We [I] need to determine what it is that keeps us inside the boxes we have made for ourselves. The boxes can be our location, our job, our eating habits, or exercise non-habits, it can be any box at all. It’s what ever has you stuck. I don’t like feeling stuck. Feeling stuck is both terrifying and depressing.
So I am returning to square one. Back to the basics. Time to reevaluate everything. Again. But know we have time, because it’s December. And in December the world stops for awhile. There are holidays, and we even close the business for a week. I am going to follow the 5 tips below:
1. Recognize that you are in a rut and have lost your ability to dream beyond your zip code. First step always acknowledge the issue. (easy, check, done)
2. Determine that you are willing to make real changes in your life. Start with small changes that you can turn into habits. It takes 21 day for something to become a habit. (so I have read) Today is a good day to start.
3. Set goals, small and big, set at least 5 for starters.
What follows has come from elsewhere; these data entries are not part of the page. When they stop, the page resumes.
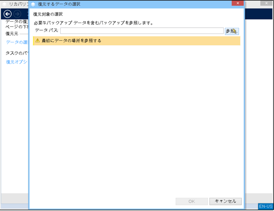Click the layers icon in the dialog title bar
The height and width of the screenshot is (211, 274).
(x=33, y=4)
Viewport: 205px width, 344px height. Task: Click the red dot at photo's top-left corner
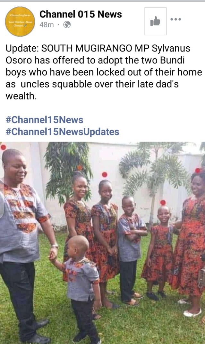pos(3,147)
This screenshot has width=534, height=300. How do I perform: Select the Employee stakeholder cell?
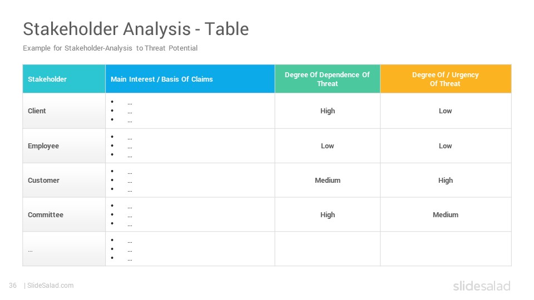point(64,146)
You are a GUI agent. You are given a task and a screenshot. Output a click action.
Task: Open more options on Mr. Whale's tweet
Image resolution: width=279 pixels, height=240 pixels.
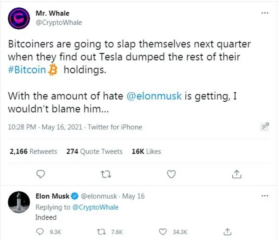[x=265, y=13]
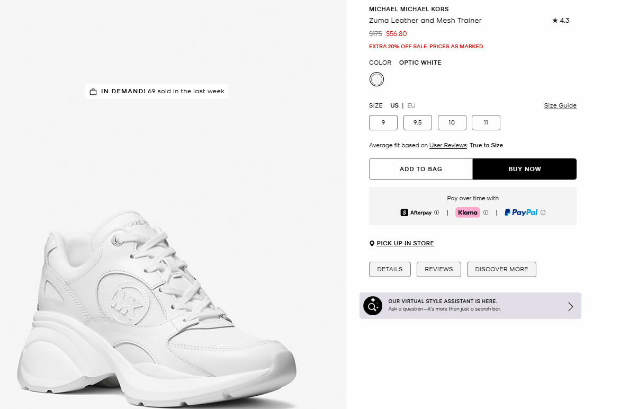Click the shopping bag icon in demand badge
The width and height of the screenshot is (620, 409).
93,92
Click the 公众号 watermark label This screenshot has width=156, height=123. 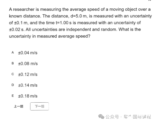[112, 117]
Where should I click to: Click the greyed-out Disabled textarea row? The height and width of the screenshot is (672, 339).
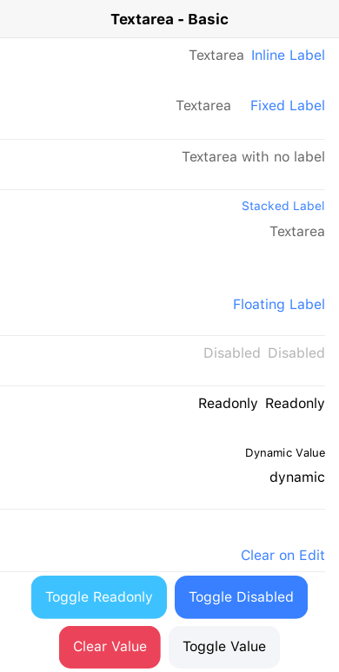(x=163, y=361)
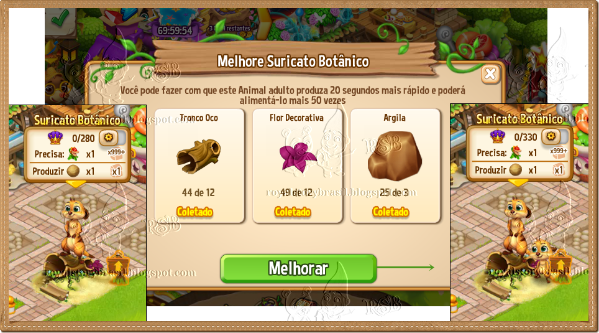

4. Intention: concentrate on your attention on your goal with every choice you make. Question everything, does this get me closer to my goal or not? Only participate in those things that are in line with your goals.
5. Follow through. No excuses.
At the end of December, review what you have accomplished and make 5 new goals for the next month. This will at least get you[me] moving in a direction rather than, floating aimlessly inside a box of limbo.
I recall hoping 2011 would be better than 2010, and I find I am wishing for the same thing this year. Only this year it has to get better, or I may become a drug addict for real. (and oddly enough that doesn’t scare me :)
I seriously can’t take much more.
Tip: Don’t beat yourself up, most people have no clue how to change their lives.
Inspiration: ” Tell me to what you pay attention and I will tell you who you are. “- Jose Ortega y Gasset
One-day one-thing: Clean your work area in you home, this will help you to gain focus.